Both ICAM-1- and VCAM-1-Integrin Interactions Are Important in Mediating Monocyte Adhesion to Human Saphenous Vein

Abstract

Atherosclerosis underlies late occlusion of human saphenous vein (HSV) coronary artery bypass grafts. Monocyte infiltration is implicated, but its mechanisms are unclear given that HSV normally expresses the ICAM-1 but not the VCAM-1 adhesion molecule. To define the mechanisms underlying monocyte adhesion, samples of HSV taken from coronary artery bypass graft patients were co-cultured with human monocytes and adherent monocytes were quantified by immunocytochemistry for CD68 on transverse sections. Pre-treatment of veins with anti-ICAM-1 antibodies reduced monocyte adhesion (monocytes/mm of section) from 7.2 ± 1.5 to 3.1 ± 0.7 (p < 0.05, n = 6), but the effect of anti-VCAM-1 was not significant (4.1 ± 0.7). Paradoxically, pre-treatment of monocytes with either anti-β₂-integrins, the counter-receptor of ICAM-1, or anti-α₄ integrins, the counter-receptor of VCAM-1, significantly reduced adhesion (1.8 ± 0.6 and 2.4 ± 0.7, respectively, p < 0.05).
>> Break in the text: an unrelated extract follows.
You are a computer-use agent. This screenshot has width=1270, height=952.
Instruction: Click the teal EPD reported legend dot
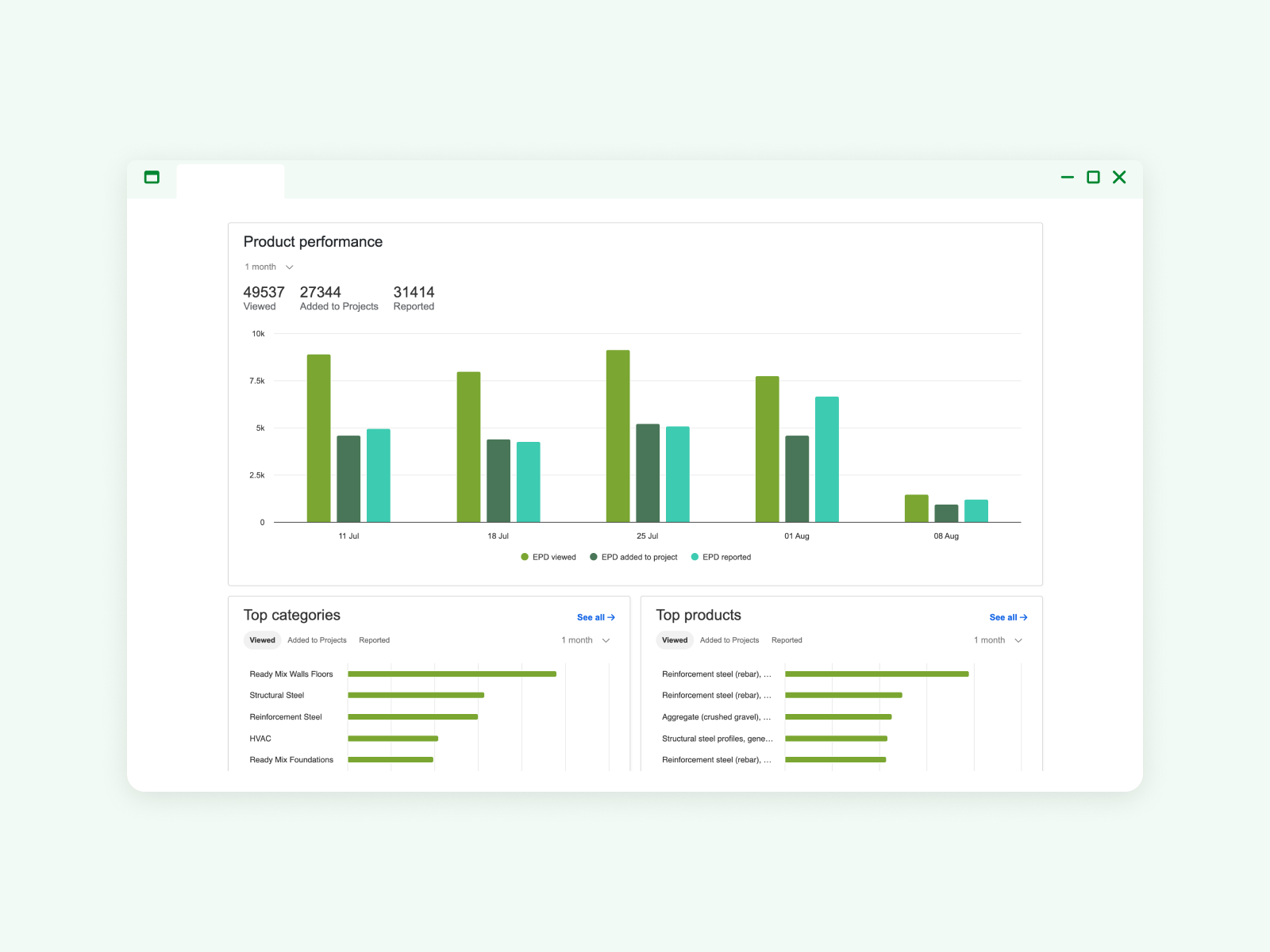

These results were clarified by immunocytochemistry, which confirmed that VCAM-1 expression was absent in harvested vein but was induced in the endothelium during co-culture. Consistent with this, when anti-ICAM-1 or anti-VCAM-1 was present throughout co-culture, either of them reduced adhesion (from 4.2 ± 0.9 to 2.3 ± 0.5 and 2.2 ± 0.4, respectively, p < 0.02, n = 8) and there was no further effect of adding both (2.0 ± 0.5). These results demonstrate that both ICAM-1/β₂ and VCAM-1/α₄ integrin interactions mediate monocyte adhesion to HSV, possibly as part of a common pathway. These experiments imply that either integrin might be targeted to reduce monocyte infiltration into HSV grafts.